Task >>
Each entry should be quoted word for word, including every mark of punctuation.

Top of Exercise materials

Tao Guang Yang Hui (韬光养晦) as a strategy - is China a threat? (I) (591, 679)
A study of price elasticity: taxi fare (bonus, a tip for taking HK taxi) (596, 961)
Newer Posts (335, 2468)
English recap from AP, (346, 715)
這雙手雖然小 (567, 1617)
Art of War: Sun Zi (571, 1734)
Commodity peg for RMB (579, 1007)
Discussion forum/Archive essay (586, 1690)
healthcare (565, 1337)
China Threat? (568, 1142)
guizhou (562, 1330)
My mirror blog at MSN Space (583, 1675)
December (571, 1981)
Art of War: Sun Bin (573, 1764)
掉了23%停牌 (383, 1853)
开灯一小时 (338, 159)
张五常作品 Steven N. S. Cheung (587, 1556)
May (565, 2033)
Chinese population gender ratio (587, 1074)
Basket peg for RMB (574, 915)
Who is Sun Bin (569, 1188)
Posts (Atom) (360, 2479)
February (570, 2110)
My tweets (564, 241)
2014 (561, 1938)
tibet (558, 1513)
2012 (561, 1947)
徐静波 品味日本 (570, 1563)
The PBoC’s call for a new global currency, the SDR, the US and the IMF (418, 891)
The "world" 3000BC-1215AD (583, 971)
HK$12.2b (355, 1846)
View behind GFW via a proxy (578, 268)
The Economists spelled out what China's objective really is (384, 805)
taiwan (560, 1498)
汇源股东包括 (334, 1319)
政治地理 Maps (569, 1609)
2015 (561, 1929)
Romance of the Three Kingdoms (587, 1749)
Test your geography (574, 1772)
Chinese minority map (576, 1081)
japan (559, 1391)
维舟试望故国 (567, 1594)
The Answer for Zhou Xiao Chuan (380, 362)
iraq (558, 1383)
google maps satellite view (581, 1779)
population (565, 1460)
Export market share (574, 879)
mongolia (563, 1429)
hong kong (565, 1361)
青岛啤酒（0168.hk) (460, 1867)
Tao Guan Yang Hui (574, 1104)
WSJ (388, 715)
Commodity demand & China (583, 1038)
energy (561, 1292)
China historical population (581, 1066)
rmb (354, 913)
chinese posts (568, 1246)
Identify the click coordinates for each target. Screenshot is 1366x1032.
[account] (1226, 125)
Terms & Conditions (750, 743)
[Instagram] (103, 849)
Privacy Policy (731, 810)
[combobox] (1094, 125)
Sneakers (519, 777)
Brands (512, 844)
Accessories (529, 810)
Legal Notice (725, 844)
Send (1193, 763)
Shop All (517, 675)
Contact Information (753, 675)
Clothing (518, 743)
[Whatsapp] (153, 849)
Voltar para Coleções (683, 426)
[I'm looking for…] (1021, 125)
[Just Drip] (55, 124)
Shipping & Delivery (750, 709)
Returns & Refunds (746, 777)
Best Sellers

Bottom of Exercise materials

Written reply >>
Tao Guang Yang Hui (韬光养晦) as a strategy - is China a threat? (I) (591, 679)
A study of price elasticity: taxi fare (bonus, a tip for taking HK taxi) (596, 961)
Newer Posts (335, 2468)
English recap from AP, (346, 715)
這雙手雖然小 (567, 1617)
Art of War: Sun Zi (571, 1734)
Commodity peg for RMB (579, 1007)
Discussion forum/Archive essay (586, 1690)
healthcare (565, 1337)
China Threat? (568, 1142)
guizhou (562, 1330)
My mirror blog at MSN Space (583, 1675)
December (571, 1981)
Art of War: Sun Bin (573, 1764)
掉了23%停牌 (383, 1853)
开灯一小时 (338, 159)
张五常作品 Steven N. S. Cheung (587, 1556)
May (565, 2033)
Chinese population gender ratio (587, 1074)
Basket peg for RMB (574, 915)
Who is Sun Bin (569, 1188)
Posts (Atom) (360, 2479)
February (570, 2110)
My tweets (564, 241)
2014 (561, 1938)
tibet (558, 1513)
2012 (561, 1947)
徐静波 品味日本 (570, 1563)
The PBoC’s call for a new global currency, the SDR, the US and the IMF (418, 891)
The "world" 3000BC-1215AD (583, 971)
HK$12.2b (355, 1846)
View behind GFW via a proxy (578, 268)
The Economists spelled out what China's objective really is (384, 805)
taiwan (560, 1498)
汇源股东包括 (334, 1319)
政治地理 Maps (569, 1609)
2015 (561, 1929)
Romance of the Three Kingdoms (587, 1749)
Test your geography (574, 1772)
Chinese minority map (576, 1081)
japan (559, 1391)
维舟试望故国 (567, 1594)
The Answer for Zhou Xiao Chuan (380, 362)
iraq (558, 1383)
google maps satellite view (581, 1779)
population (565, 1460)
Export market share (574, 879)
mongolia (563, 1429)
hong kong (565, 1361)
青岛啤酒（0168.hk) (460, 1867)
Tao Guan Yang Hui (574, 1104)
WSJ (388, 715)
Commodity demand & China (583, 1038)
energy (561, 1292)
China historical population (581, 1066)
rmb (354, 913)
chinese posts (568, 1246)
Identify the click coordinates for each target. Screenshot is 1366x1032.
[account] (1226, 125)
Terms & Conditions (750, 743)
[Instagram] (103, 849)
Privacy Policy (731, 810)
[combobox] (1094, 125)
Sneakers (519, 777)
Brands (512, 844)
Accessories (529, 810)
Legal Notice (725, 844)
Send (1193, 763)
Shop All (517, 675)
Contact Information (753, 675)
Clothing (518, 743)
[Whatsapp] (153, 849)
Voltar para Coleções (683, 426)
[I'm looking for…] (1021, 125)
[Just Drip] (55, 124)
Shipping & Delivery (750, 709)
Returns & Refunds (746, 777)
Best Sellers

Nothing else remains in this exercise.